Introduce an interface for SMEM encoding #5764

masahi · 2025-01-30T19:30:25Z

To prepare for a follow-up PR which will introduce a new SMEM encoding representing the FP4 padded layout for Blackwell mixed-precision scaled dot. The layout is described in https://docs.nvidia.com/cuda/parallel-thread-execution/#packing-format-used-for-matrix-a-and-b-by-kind-mxf8f6f4-in-shared-memory

We agreed to implement the new encoding as a separate class from the existing SharedEncodingAttr, rather than adding a new field or subclassing it. But we want the rest of the code to work generically with both SMEM encoding types, so I'm introducing an SMEM encoding interface which is inherited by both encodings.

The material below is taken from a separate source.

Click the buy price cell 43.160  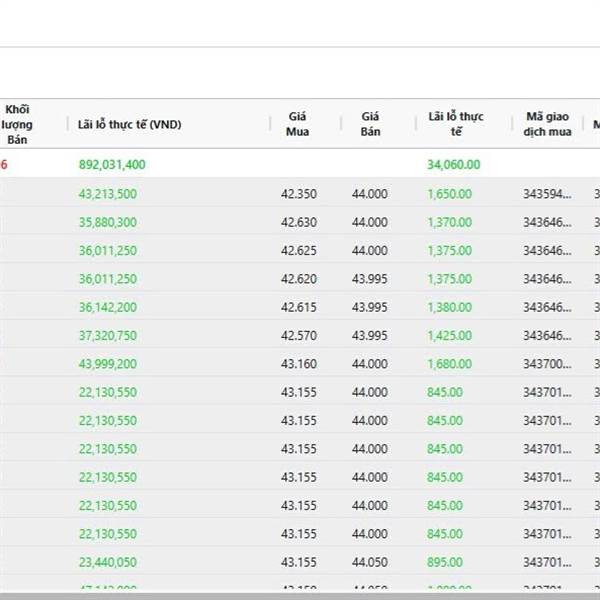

The PR is mostly mechanical changes:

Follows the design of DistributedEncoding (use of Trait etc)
The interface consists of methods which used to be an accessor method on SharedEncodingAttr (getMaxPhase etc). Whether or not hasLeadingOffset should be part of the interface is debatable, since this is NV-specific, but for now it is.
Change isa<SharedEncodingAttr>, cast<SharedEncodingAttr> etc, and ShardEncodingAttr in function arguments to work with SharedEncodingTrait instead.
AMD code is untouched. But given the discussion in [WIP] Support shared encoding defined with linear layout #5720 I'm curious if this could be useful there too cc @binarman

cc @ThomasRaoux @lezcano I hope I'm on the right track with this one

ThomasRaoux

I think there is a mismatch in what we discussed, the idea was to have a new trait/parent class representing any generic shared layout and the existing layout could inherit from this one.
The parent layout should not contain anything that doesn't generalize to any shared memory layout.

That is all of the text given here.